• RECORD EXTRACTS:
>> BEGIN
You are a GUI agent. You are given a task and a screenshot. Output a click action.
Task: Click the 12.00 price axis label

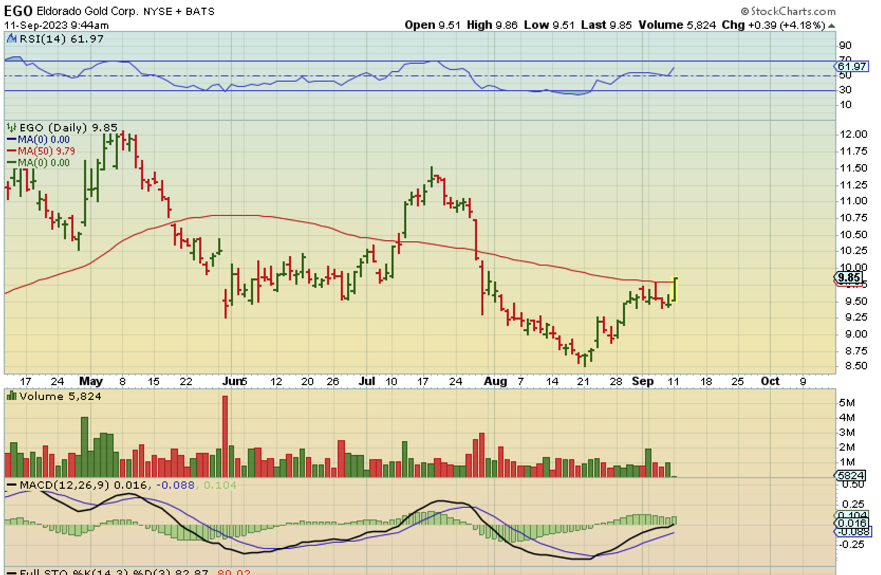[853, 134]
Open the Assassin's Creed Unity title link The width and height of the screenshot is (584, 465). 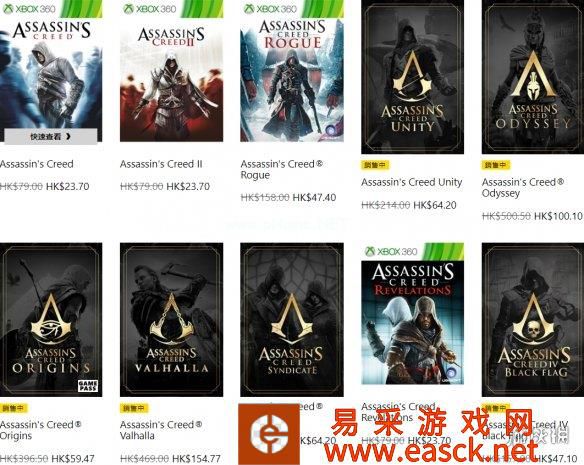tap(412, 182)
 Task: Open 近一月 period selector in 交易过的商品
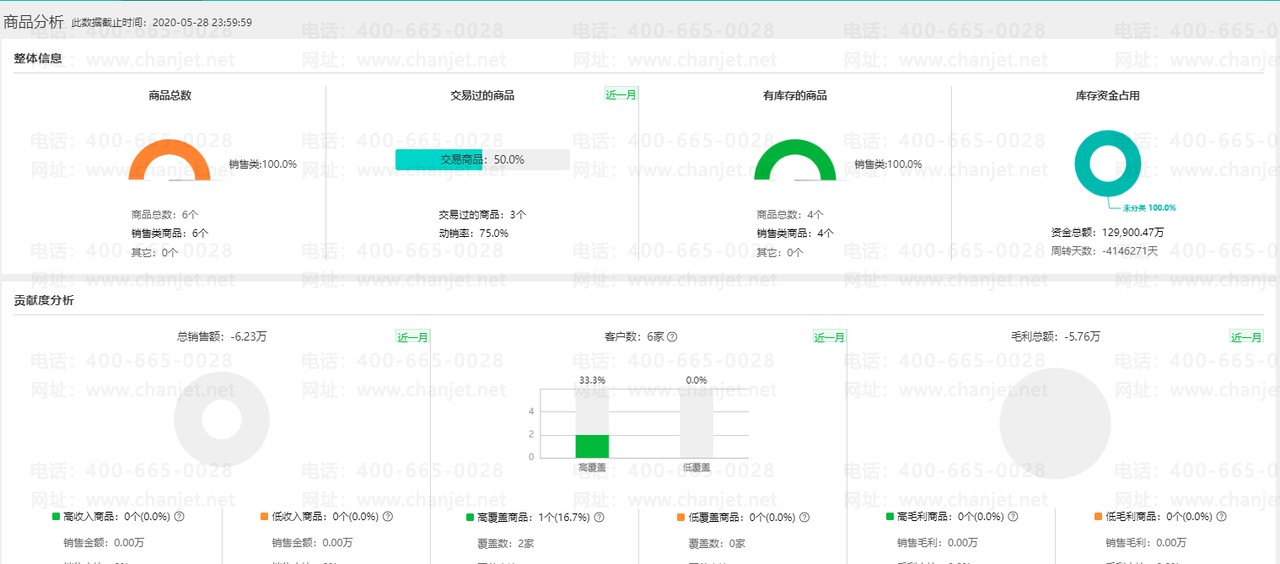coord(621,95)
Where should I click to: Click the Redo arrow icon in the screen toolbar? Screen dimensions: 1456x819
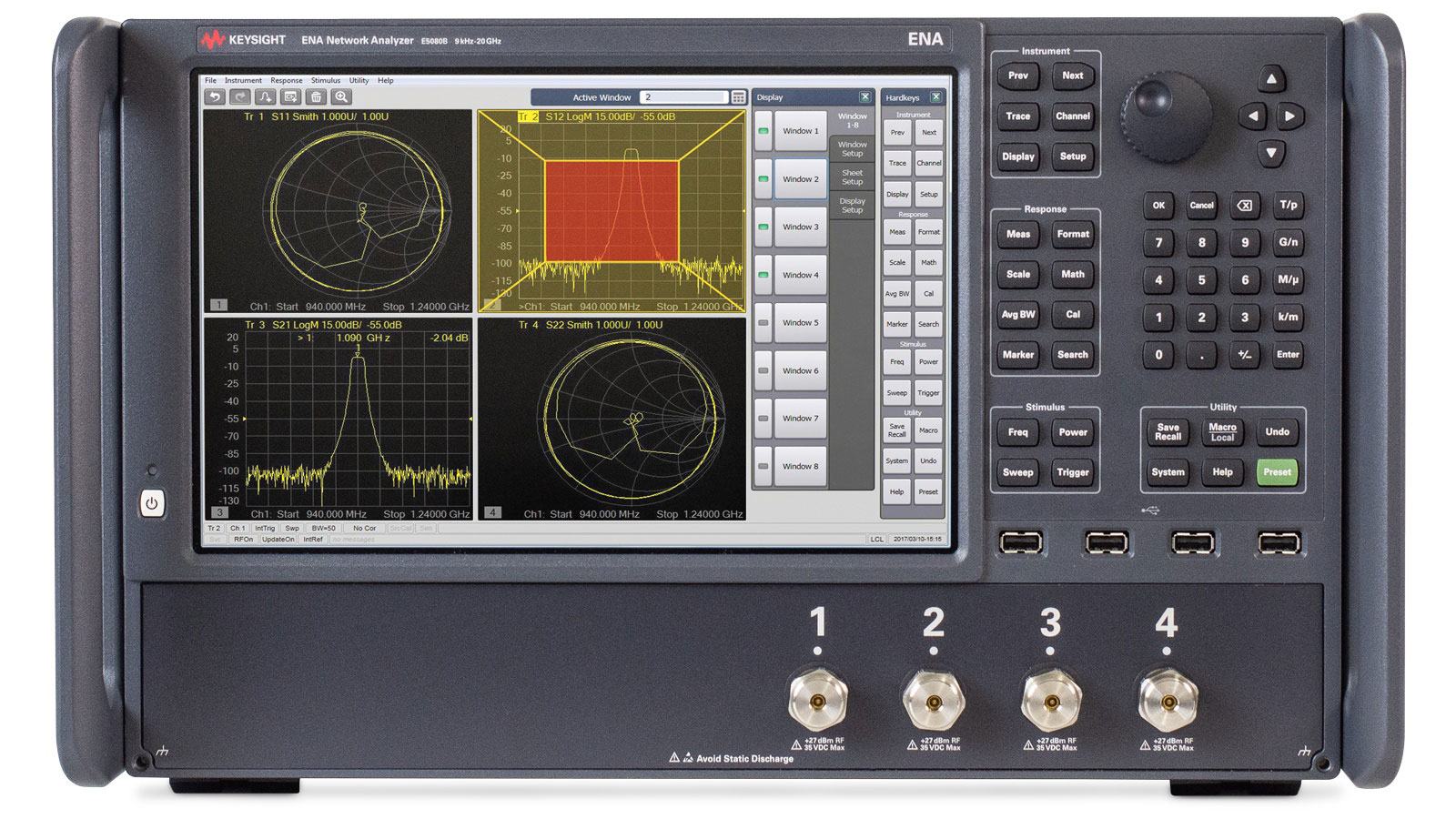pyautogui.click(x=240, y=96)
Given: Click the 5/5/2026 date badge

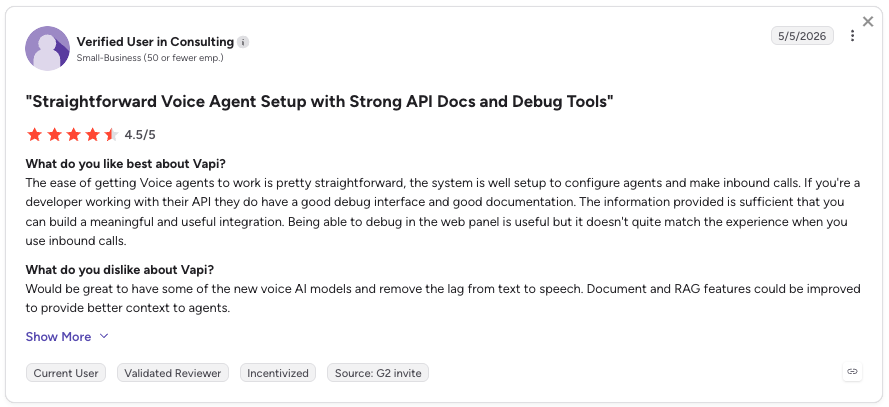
>> END
• EXERCISE PROMPT:
Reproduce verbatim the rows beginning with the line containing "Where should I" and continuing through the end of the rows, omitting the pictures.

• THE SOLUTION:
Where should I click to: Click the Redo arrow icon in the screen toolbar? Screen dimensions: 1456x819
pyautogui.click(x=240, y=96)
Given: Click the 5/5/2026 date badge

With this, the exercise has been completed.